▸ TASK OBJECTIVE: Output exactly the lines from the line that has "Task: Open volume" through the last line of the data below, with no pictures.

▸ DATA RECORDS:

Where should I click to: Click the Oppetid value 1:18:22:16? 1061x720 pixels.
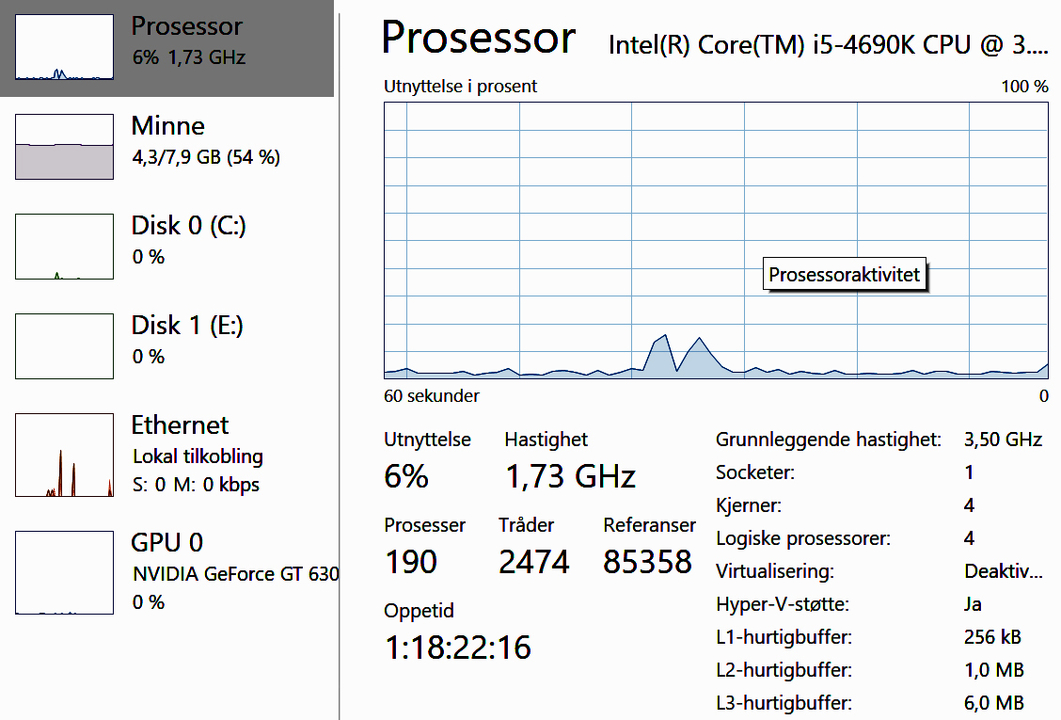point(457,648)
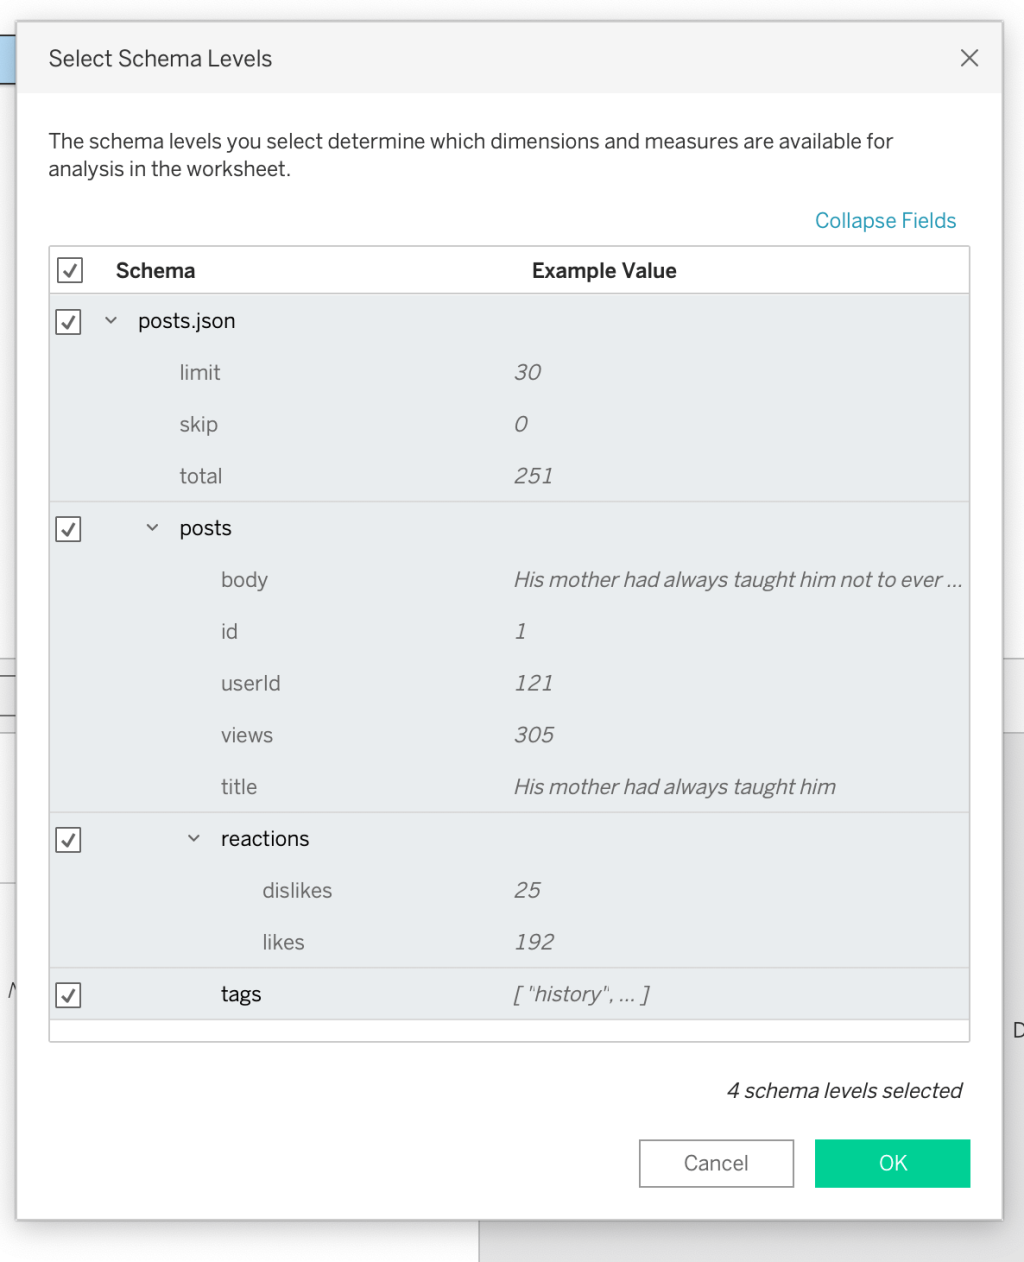Select the views field row
Viewport: 1024px width, 1262px height.
[x=247, y=735]
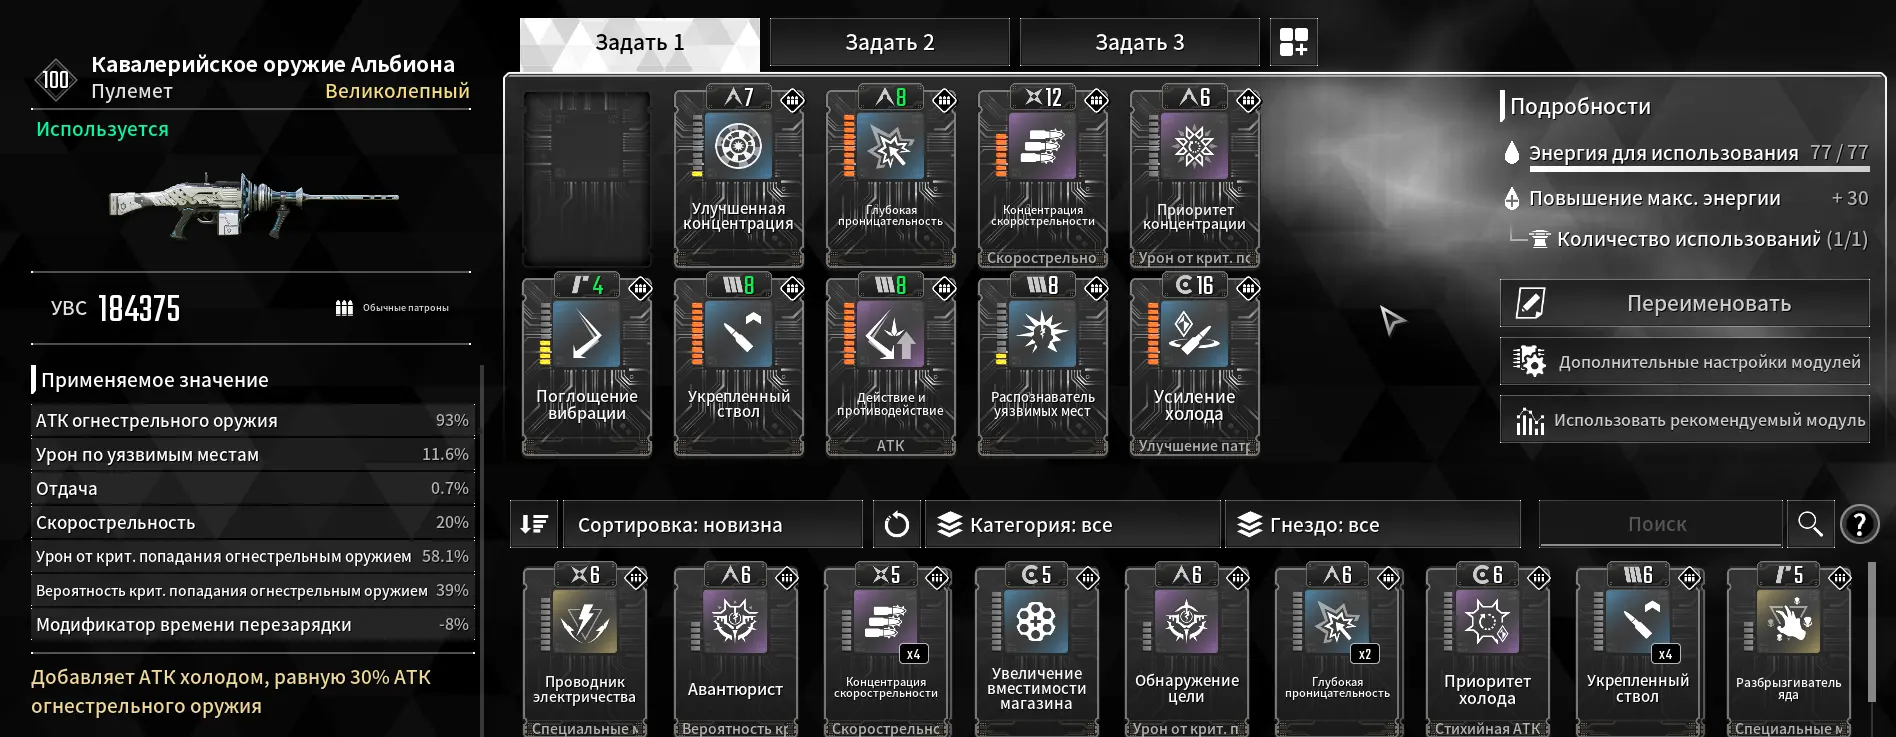
Task: Switch to the Задать 3 tab
Action: point(1139,42)
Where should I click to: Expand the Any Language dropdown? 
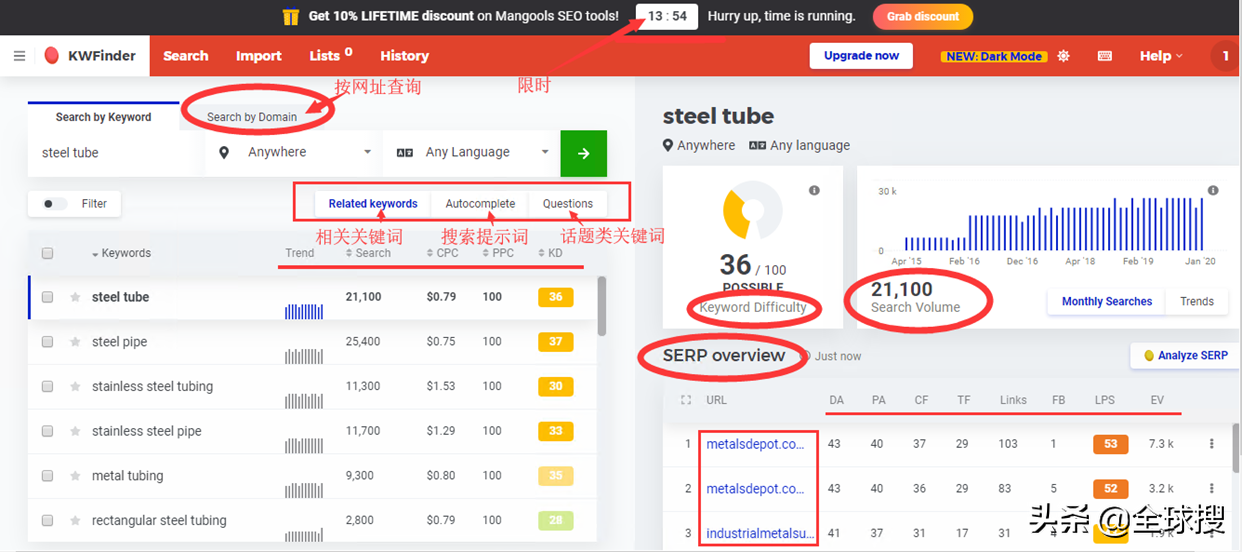(472, 153)
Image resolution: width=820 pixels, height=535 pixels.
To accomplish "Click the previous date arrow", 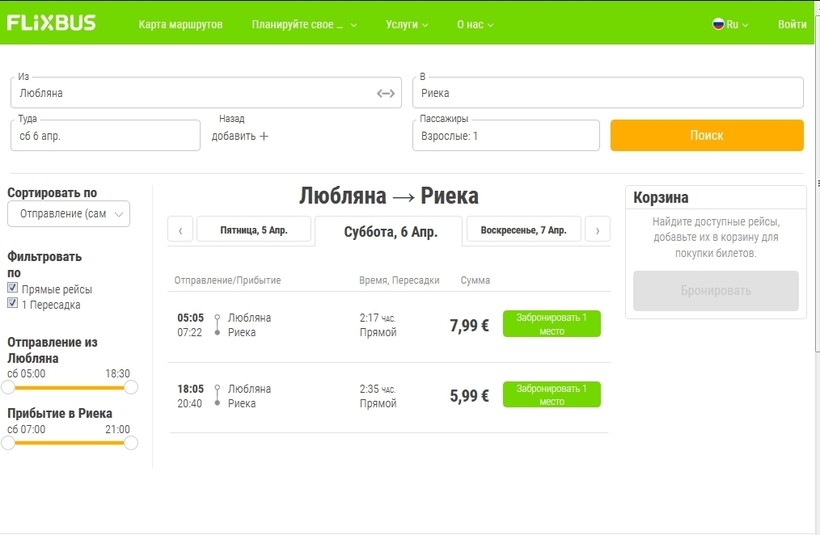I will click(180, 230).
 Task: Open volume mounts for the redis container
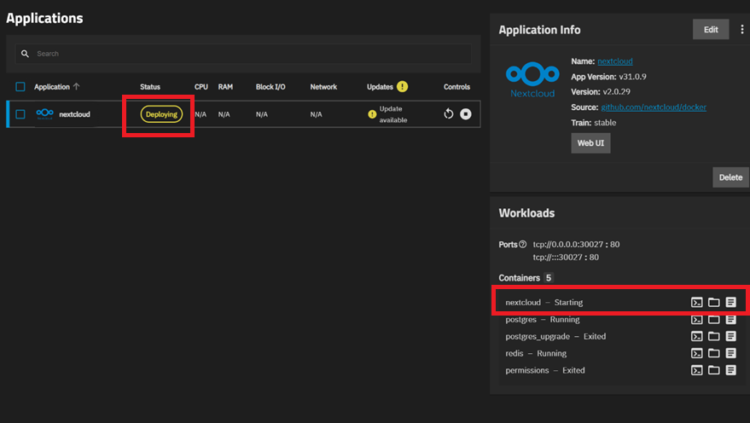(x=714, y=353)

▸ EXPECTED ANSWER:
 Task: Open volume mounts for the redis container
(x=714, y=353)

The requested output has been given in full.